The difficulty is this: to reduce the power of the national governments in a period in which the Establishment is attempting to create an international government reduces the ability of locals to resist. So, for any long-term political transformation to be effective, there has got to be a reduction of sovereignty and legitimacy for both the national government and the international government. There has to be a realization that anything that concentrates power at the top is a threat to liberty.

This strategy is not yet understood in conservative circles. It is especially not understood among those traditional conservatives and all neoconservatives who believe the United States government has a moral responsibility to police the world by means of its military. Every time this nation extends the power of the military, it extends the power of the State Department....

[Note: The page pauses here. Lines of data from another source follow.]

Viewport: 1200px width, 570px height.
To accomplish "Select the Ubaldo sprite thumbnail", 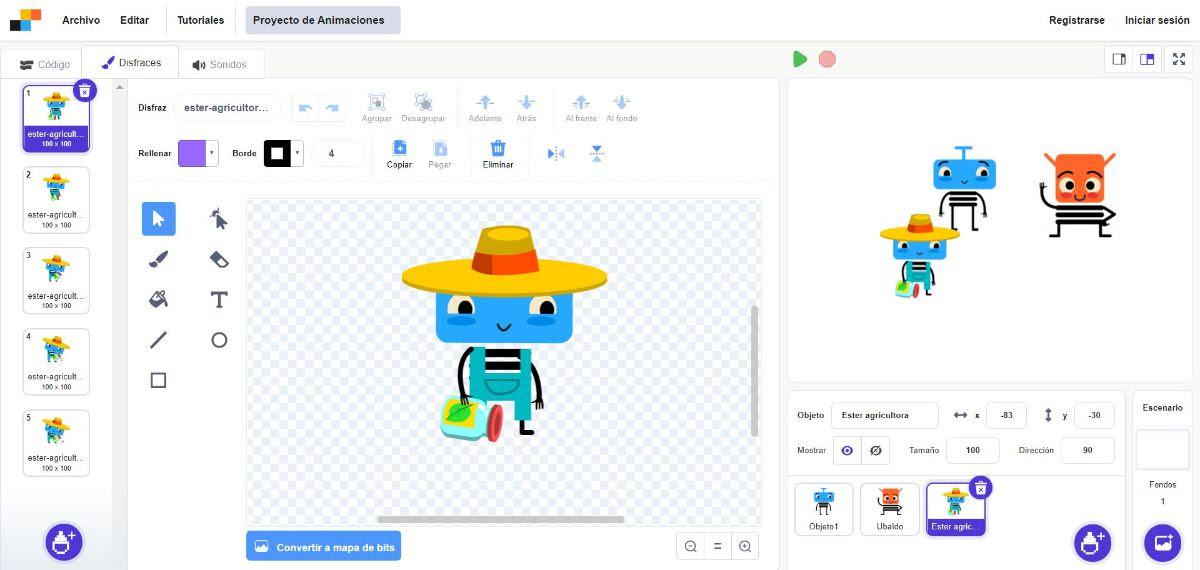I will 889,509.
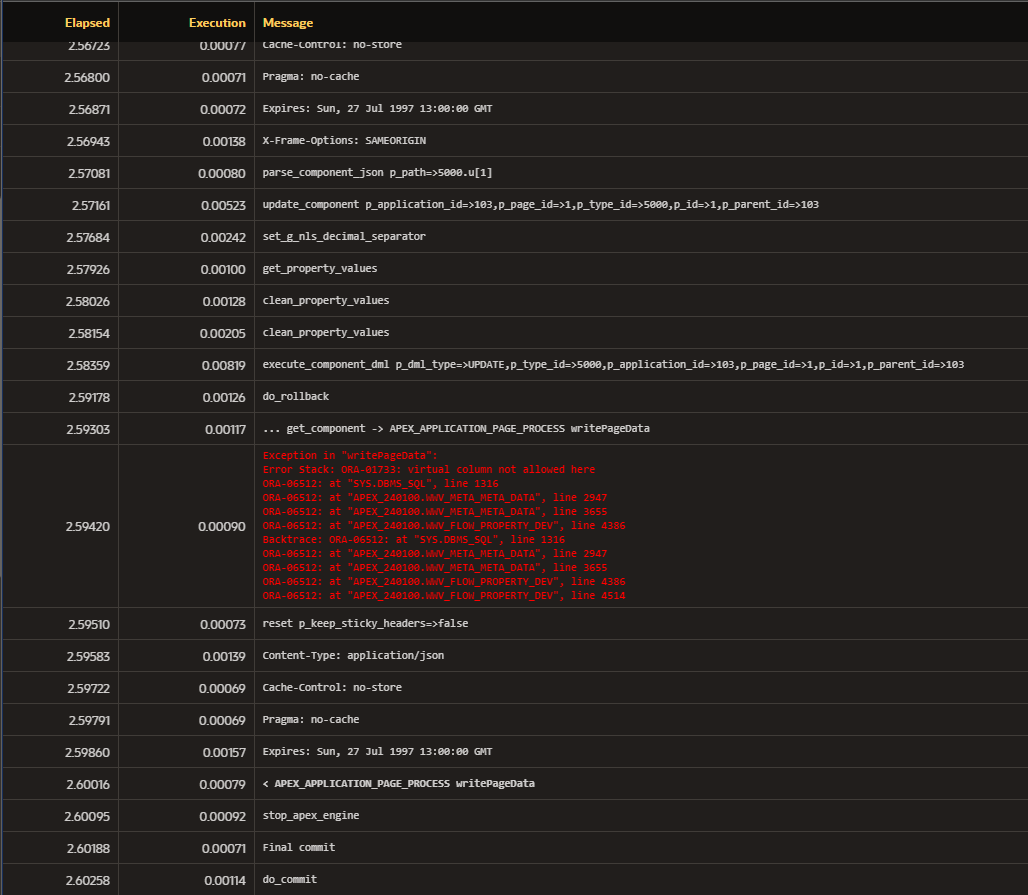The height and width of the screenshot is (895, 1028).
Task: Click the do_rollback message row
Action: coord(295,397)
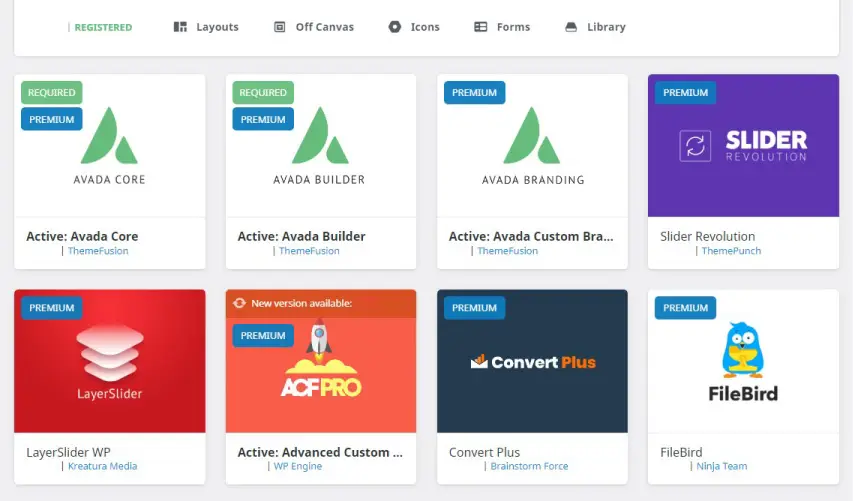The height and width of the screenshot is (501, 853).
Task: Open the Registered status tab
Action: click(x=103, y=27)
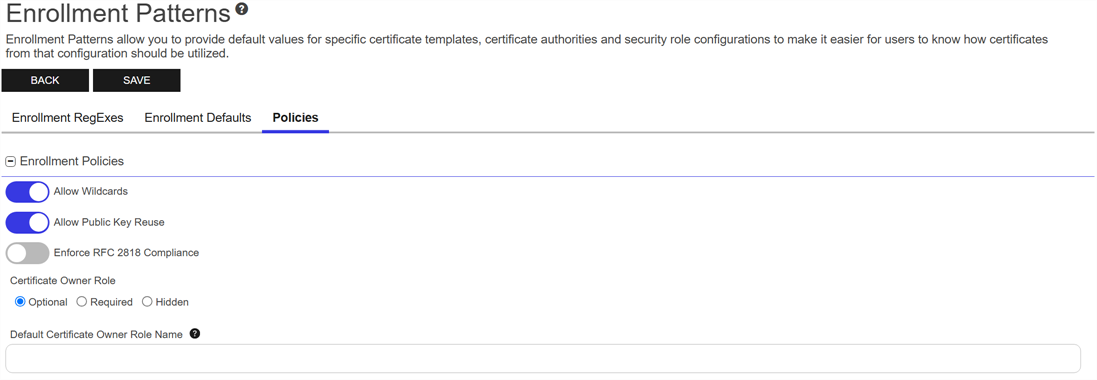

Ron Paul is the first politician to get a national audience in favor of limited government since Grover Cleveland. Paul is the first politician to offer a systematic, integrated, Constitutional case for shrinking the Federal government. In the 1950s, Sen. Robert A. Taft and Congressman Howard Buffett of Omaha were articulate defenders of a government somewhat like that which is defended by Ron Paul. But Buffett was unknown, and Taft was a compromiser. Taft's voting record always testified against his ideological defense of freedom. Ron Paul's voting record is consistent with his ideology. That was also true of Howard Buffett, but nobody knew who Howard Buffett was. They know who Ron Paul is.

Compared to where Ron Paul was when I worked for him in 1976, this is a whole new ball game. It is a new ball game because of the Internet. Ron Paul and Matt Drudge are the supreme representatives of the threat posed by the Internet to every Establishment on earth. Matt Drudge was able to get a President impeached. Ron Paul was able to get the slogan "End the Fed" in front of hundreds of thousands and maybe millions of Americans. This could not have been possible without the Internet.

In my view, this is the greatest single irony in the history of big government. The Internet was developed by the U.S. Army in order to decentralize communications because of the threat of an atomic attack. It was the expansion of the military that made possible the development of the technological infrastructure which, more than any other invention in the history of man, now poses a threat to every Establishment in the world. This development has enabled the members of hard-core fringe groups to communicate with each other, and to get out the message that they most love: the incompetence and malevolence of the Establishment. It doesn't matter which Establishment we are talking about; every Establishment now has an unorganized but orderly audience dedicated to its overthrow....

We are on the cusp of a political transformation. The technology is on our side. The communications system is on our side. Articulate and even inarticulate critics of the existing political system have the ability to spread their message of discontent as never before in the history of man. The fundamental political fact of our era is an escalating crisis in legitimacy for the Establishment.